Sıcakların henüz bastırmadığı; rüzgârın, hatta yağmurun insanların söylenmesine sebep olduğu başka bir günü anımsadım bunları düşünürken. Her şeyin yolunda gittiğine sevinirken, birdenbire tepetaklak olduğunu gördüğün günlerden biri. Bir anda derin bir sorgulamanın, kaygının, korkunun içine düşmüştüm. Yapacağım ya da yapmayacağım şey, birbirine zıt iki seçenek olarak dönüp duruyordu aklımda. Bir an birini savunuyor, sonra diğerine geçiyordum. İki düşünceyi savunan da, yargılayan da bendim. Olacaklardan korkan da, her şeyi yapmaya cesaret edebilecek olan da bendim. Orada bir şey olduğunu biliyordum sadece, ama ne? Bana neye mâl olacak ve nasıl olacaktı? Daha da önemlisi, tam olarak ihtiyacım olan şey miydi? Sonra durup dinlemeye ve anlamaya çalışmıştım kendimi, ama cevabın doğruluğundan hiç emin olamamıştım. Tıpkı o arabanın anonsundan hiçbir şeyi anlamayışım gibi. 

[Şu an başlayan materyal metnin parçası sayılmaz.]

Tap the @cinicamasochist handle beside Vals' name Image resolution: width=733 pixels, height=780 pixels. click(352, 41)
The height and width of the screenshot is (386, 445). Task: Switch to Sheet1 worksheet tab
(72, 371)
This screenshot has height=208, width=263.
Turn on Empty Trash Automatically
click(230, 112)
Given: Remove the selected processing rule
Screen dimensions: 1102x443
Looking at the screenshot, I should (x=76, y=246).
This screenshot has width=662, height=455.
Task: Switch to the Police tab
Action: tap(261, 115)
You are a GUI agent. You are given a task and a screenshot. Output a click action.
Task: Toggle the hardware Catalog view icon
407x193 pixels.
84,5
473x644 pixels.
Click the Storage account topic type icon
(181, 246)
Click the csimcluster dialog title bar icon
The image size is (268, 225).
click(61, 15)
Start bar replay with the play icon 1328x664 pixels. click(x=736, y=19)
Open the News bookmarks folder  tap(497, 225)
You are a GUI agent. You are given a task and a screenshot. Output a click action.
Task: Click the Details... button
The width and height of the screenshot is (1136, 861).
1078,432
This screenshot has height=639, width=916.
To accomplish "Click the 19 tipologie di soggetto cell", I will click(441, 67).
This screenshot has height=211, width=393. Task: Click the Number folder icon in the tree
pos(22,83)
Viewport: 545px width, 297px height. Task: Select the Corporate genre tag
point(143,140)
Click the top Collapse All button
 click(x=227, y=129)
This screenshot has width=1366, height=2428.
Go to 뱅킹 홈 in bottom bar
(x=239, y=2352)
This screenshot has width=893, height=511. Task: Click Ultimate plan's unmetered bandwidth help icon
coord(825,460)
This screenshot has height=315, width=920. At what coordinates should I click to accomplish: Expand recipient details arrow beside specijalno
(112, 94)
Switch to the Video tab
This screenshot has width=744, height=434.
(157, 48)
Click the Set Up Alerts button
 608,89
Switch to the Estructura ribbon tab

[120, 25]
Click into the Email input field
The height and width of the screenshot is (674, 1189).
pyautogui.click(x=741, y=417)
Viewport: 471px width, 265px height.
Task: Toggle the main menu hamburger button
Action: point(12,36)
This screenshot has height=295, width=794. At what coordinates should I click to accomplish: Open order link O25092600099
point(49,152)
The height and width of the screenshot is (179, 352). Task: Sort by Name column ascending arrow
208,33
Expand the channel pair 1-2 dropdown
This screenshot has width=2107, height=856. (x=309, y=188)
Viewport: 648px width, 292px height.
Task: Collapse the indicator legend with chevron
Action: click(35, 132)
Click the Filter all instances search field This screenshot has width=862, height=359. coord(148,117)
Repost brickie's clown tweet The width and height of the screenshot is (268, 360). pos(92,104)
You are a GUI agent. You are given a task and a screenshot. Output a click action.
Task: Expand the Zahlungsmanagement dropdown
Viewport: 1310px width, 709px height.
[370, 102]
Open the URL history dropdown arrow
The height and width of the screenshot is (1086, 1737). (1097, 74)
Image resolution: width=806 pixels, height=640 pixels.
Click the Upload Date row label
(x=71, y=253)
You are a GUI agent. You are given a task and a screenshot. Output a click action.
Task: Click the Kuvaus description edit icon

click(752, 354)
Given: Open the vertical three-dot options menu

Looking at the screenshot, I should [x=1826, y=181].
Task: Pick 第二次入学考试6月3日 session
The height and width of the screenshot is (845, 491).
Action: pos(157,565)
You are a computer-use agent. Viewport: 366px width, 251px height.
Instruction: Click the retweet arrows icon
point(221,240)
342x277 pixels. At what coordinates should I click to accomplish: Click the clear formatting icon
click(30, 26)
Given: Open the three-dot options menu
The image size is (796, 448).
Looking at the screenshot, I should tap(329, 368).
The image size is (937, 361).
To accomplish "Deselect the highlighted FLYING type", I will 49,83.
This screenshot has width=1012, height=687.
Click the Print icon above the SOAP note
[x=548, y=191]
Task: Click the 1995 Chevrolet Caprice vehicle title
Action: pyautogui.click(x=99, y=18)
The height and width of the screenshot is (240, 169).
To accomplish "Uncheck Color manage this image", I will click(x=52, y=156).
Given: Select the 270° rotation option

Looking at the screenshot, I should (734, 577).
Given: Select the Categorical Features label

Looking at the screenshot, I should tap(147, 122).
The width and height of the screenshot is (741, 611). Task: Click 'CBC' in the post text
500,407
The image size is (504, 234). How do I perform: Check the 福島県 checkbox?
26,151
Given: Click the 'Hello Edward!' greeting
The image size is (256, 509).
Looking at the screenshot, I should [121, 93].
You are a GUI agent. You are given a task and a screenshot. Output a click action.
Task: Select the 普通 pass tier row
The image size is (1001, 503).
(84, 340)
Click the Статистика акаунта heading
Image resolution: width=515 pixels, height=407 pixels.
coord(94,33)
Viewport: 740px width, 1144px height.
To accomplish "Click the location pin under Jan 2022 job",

Önemsendiğimizden emin olamadığımız, sevildiğimizden emin olamadığımız, güvende olduğumuzdan ya da güven duyabileceğimizden emin olamadığımız tüm o ikili ilişkilerimiz gibi. Ailemizle, dostlarımızla, arkadaşlarımızla, sevgililerimizle. Birilerinin söylediği anlaşılmaz cümleler, o cümlelerin yarattığı muğlak hisler ve tüm hepsinden ustaca geçip bir sonuca ulaşabilmeye dair iç sıkıntılarımız belki, bizi bir yolcu yapmıştı. Hiçbir şeyin kalıcı olmayabileceğini kabullenen, içi daraldığında durup gökyüzüne bakmayı seven, ve yoluna devam eden bir yolcu. Ve tüm yolcular gibi bavulu hep hazır. 

19 Mayıs 2025 Pazartesi

Işık

Başımı otobüsün camına yaslayıp gidiyorum. Bulutlar şekil değiştirdi, yollar şekil değiştirdi; hatta belki çiçekler bile şekil değiştirdi. Oysa ben öyle kaskatı, çokça umutsuz, bir o kadar da bıkkın bitirdim o yolu. 
İnsan kalabalığının çok yoğun olduğu bir yerde, ters yönden gidiyormuşsun hissi veren yol boyunca düşündüm. Bana bu hissi veren ne? Neden herkes hep doğru yoldan gidiyor da, ben yanlış yerdeyim hissiyle yaşıyorum? Dükkanlara bakıyorum, insanlara bakıyorum, onların etraflarında dolanan, o bitmek bilmez koşturmacaya bakıyorum. O anda fark ediyorum onu. 
Başına taktığı o çok saçma ışıklı taçla, yüzünde tüm bıkmışlığı ama mecburiyetlerinin farkında birinin tavrıyla duruyor köşede. Sokak lambalarının ışığı altında parlayan kafasındaki taçtan bile parlak gözleriyle. Her şeye rağmen. Yaz akşamında bir lunapark gibi. Caddeden geçen tüm insanlar gözlerinde sanki ve çoğunun gülen yüzleri. İnsanın gözleri, başkalarının mutluluğuyla ışıldayabilir mi? Onlara kızgın olması için onca sebep varken, ve yanından geçen herkes, o yokmuşçasına yoluna devam ederken; insan nasıl böyle durabilir ki?
Ama duruyor işte. Bedeni küçücük ama kocaman bir dağ gibi. Sanki hep oradaymış ve aynı zamanda hiç orada var olmamış gibi. Şimdi ışıklar sönse tüm caddede bir anda. Herkes o koşturmanın bir anlık da olsa farkına varsa. Tüm o koca caddede bir tek onun gözleri ve başındaki ışıklı taç kalsa meselâ... her şey yine aynı şekilde devam edebilir mi?

13 Mayıs 2025 Salı

Saksı

Güneş gözümün içine giriyor. Öyle parlak, öyle aydınlık ki o ân, geceden farkı yok benim için. İnsanı kör ediyor sanki. Korkutucu değil mi bir yandan? Kendime sorduğum soruların cevapları hep hazırda aslında. Sadece bazen, bunu kendime bile söylemeye hazır hissetmiyorum kendimi. Öylece gökyüzüne bakmak istiyorum.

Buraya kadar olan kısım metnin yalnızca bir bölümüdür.